### Task statement
Repeat, please, exactly the lines from the one that has "Minimize the EURUSD,H4 chart window" through the end of the records below, with pictures dropped.

Stored items
━━━

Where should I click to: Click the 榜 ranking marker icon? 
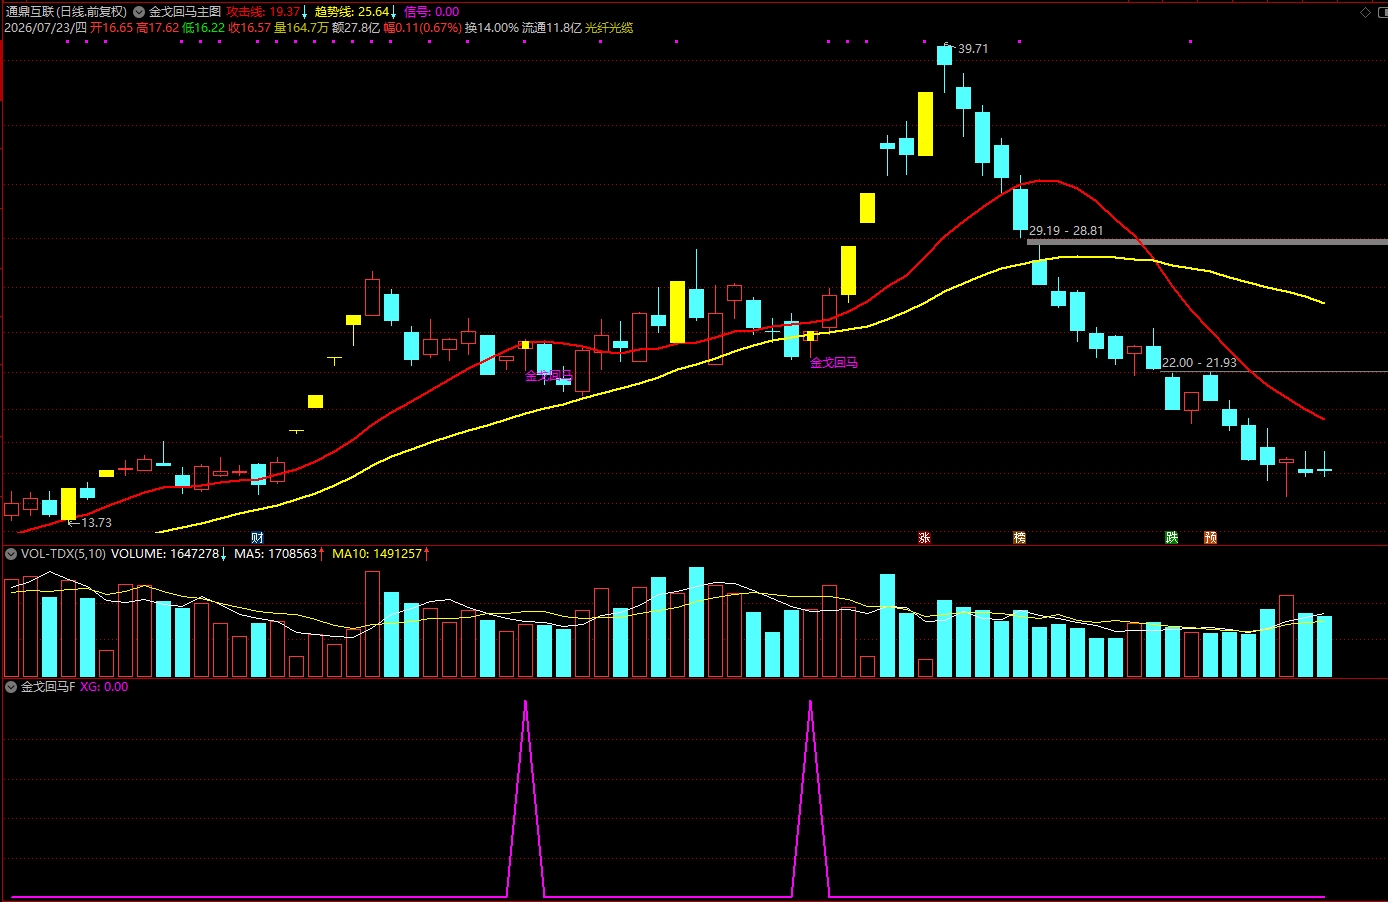click(1019, 538)
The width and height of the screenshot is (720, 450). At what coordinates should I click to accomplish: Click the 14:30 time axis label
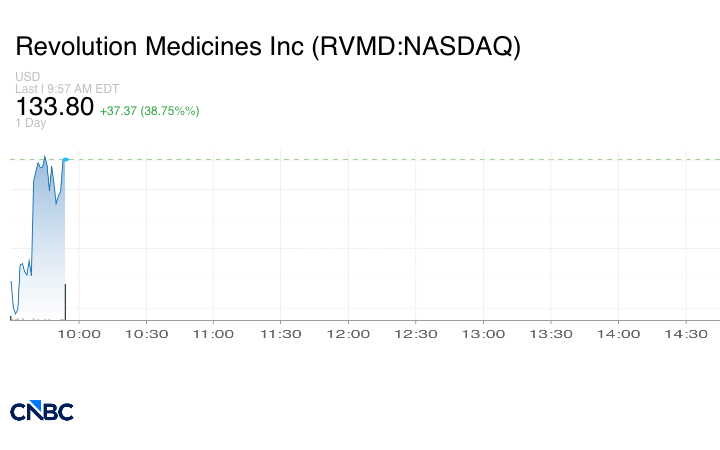click(686, 334)
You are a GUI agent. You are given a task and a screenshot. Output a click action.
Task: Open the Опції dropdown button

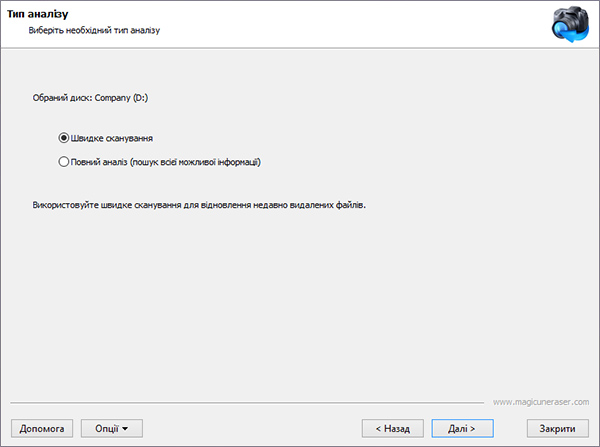112,428
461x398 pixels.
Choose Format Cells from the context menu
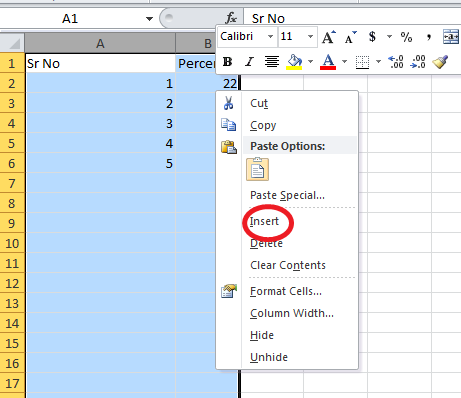point(286,291)
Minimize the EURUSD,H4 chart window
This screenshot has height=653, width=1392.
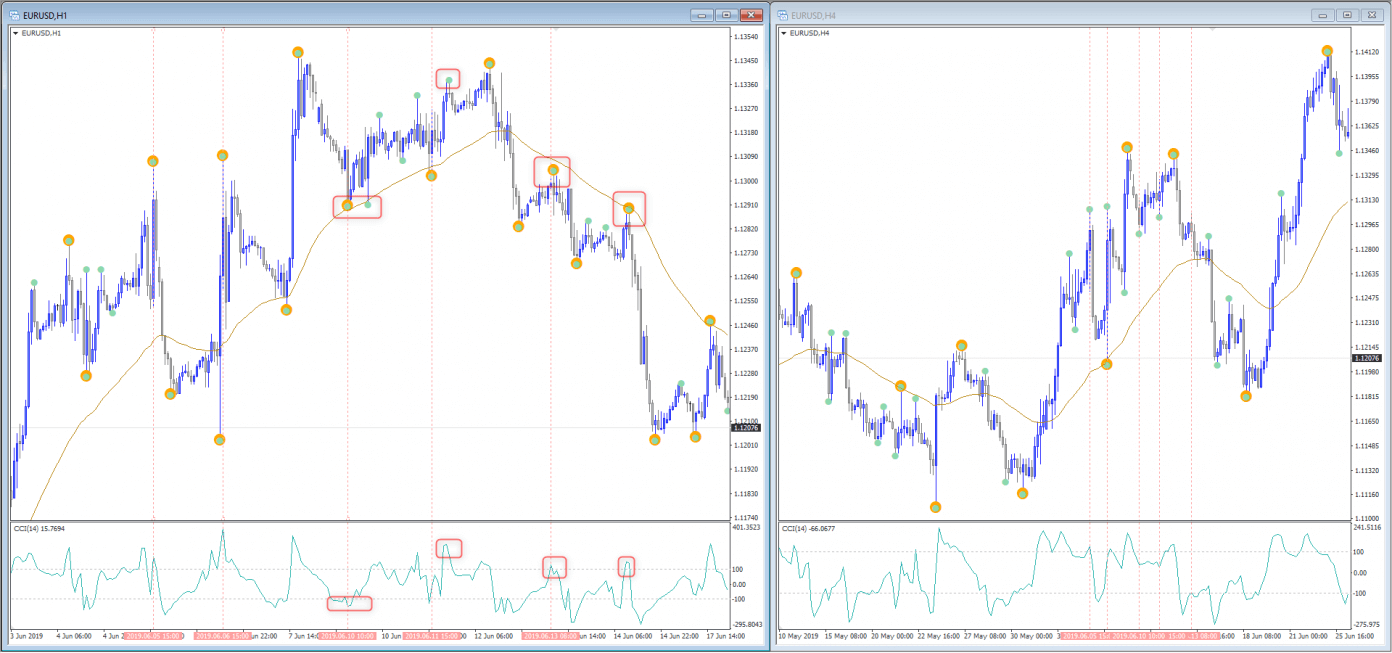(1323, 15)
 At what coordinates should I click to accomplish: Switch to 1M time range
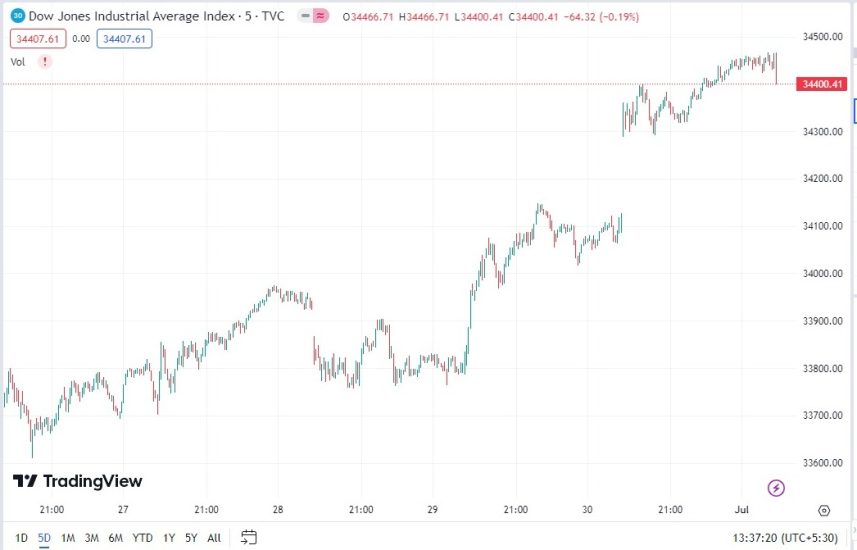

━━━

### Solution to the exercise
Minimize the EURUSD,H4 chart window
This screenshot has height=653, width=1392.
(1323, 15)
 At what coordinates should I click to accomplish: Switch to 1M time range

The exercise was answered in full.